For another four years voters will be unable to elect ECan councillors, meaning a basic right will have been denied citizens for more than half a decade. In that time, ECan will have gathered something like $450 million in rates and spent it without the input of the providers. It will without voter guidance have set the rules on the use of water, issued and denied thousands of consents, changed the province's transport system, ruled on how people heat their homes - and they are just some of the important functions in the organisation's dictatorial purview. On some of those issues, rights of appeal will continue to be curtailed.

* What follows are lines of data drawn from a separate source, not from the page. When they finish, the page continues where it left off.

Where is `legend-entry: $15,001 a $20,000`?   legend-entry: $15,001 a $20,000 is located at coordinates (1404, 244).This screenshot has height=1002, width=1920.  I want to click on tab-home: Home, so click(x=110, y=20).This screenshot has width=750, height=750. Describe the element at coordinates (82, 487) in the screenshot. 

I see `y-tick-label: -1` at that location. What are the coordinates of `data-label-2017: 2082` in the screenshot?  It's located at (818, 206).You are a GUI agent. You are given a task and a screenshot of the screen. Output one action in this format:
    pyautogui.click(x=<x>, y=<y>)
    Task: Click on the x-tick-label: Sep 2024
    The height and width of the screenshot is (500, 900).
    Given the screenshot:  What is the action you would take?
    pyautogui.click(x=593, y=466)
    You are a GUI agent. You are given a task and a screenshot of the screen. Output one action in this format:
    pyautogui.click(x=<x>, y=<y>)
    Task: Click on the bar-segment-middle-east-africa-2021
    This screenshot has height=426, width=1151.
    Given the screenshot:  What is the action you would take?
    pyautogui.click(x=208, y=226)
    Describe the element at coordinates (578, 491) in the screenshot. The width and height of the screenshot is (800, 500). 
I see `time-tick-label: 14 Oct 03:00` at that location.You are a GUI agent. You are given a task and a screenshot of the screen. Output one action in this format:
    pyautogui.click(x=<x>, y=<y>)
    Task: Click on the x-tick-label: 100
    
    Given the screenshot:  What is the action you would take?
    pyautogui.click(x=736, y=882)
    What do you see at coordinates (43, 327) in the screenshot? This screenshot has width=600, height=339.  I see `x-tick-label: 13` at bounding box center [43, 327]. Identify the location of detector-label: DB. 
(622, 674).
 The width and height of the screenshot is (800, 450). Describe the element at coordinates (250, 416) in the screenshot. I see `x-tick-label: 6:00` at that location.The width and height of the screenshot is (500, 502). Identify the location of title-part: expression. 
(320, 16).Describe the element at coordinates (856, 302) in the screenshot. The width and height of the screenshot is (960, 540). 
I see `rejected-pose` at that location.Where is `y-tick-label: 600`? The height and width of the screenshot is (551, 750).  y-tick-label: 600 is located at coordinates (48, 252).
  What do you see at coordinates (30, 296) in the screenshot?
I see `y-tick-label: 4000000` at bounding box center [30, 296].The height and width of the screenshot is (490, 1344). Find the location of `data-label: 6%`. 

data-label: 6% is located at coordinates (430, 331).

That is objectionable not just on the theoretical ground that it is a denial of democracy but also because in practice it is faulty. Those affected by ECan's policies have a point of view and often what they say is sensible. They, after all, are the people who know what it is like to live without a log burner or how well their bus service is working or how polluted their back-paddock creek is. Their input is largely now denied, putting vital decisions entirely in the unmoderated hands of unelected commissioners and unaccountable bureaucrats. We voters cannot hear their deliberations or fully appeal their decisions or sack them.
That the Government has prolonged this system - it is called dictatorship - is deplorable and foolish. It not only denies the province healthy administration but it strengthens a backlash against National in the province.
At the time of the original appointment of the commissioners, people were outraged, even though ECan was not popular and regarded as partly paralysed. Cantabrians hated a main branch of their democracy being removed. Had the earthquakes and the difficult and prolonged recovery not diverted the anger, National would have paid a penalty here in the 2011 general election. The anger will return now, this time with an added intensity.
Concerns about the nearly unbridled power of the Minister for Earthquake Recovery were expressed from the time he received his fiat but they were tolerated because most people realised that someone had to be firmly in charge of a challenge unparalleled in our experience. But tolerance of Czar Brownlee is now less, as the problems of the rebuild grow and greater input is desired by citizens.
Those feelings will amalgamate with the displeasure at the ECan decision and might grow to some significance and be difficult for the Government to handle. It would have been in a stronger position had it advanced a convincing case for the reappointment of commissioners, but it has failed to do so. It justifies its move by saying little more than that the commissioners have done well and are suited to continue to supervise the province as it reorganises water and transport. Why an elected council could not do that job the Government does not say. Instead, it relies on the assertion that the commissioners provide efficiency, strong governance, effectiveness, problem-solving, stability.
Those are the justifications of every tin-pot dictator, echoing the sentiments of Suva. They count as nothing against the imperative of citizens controlling their governors by means of the ballot box, the free flow of information and the right of appeal.
Condemnation would have been out of place had the Government retained the commissioners while a reorganisation of the region's local government had taken place - while that necessary thing, a greater Christchurch, was created, or while the future of all regional councils was considered. Instead, the Government has relied on the reasoning of dictators and the problems of the earthquakes to deny us democracy. It does not trust the voters.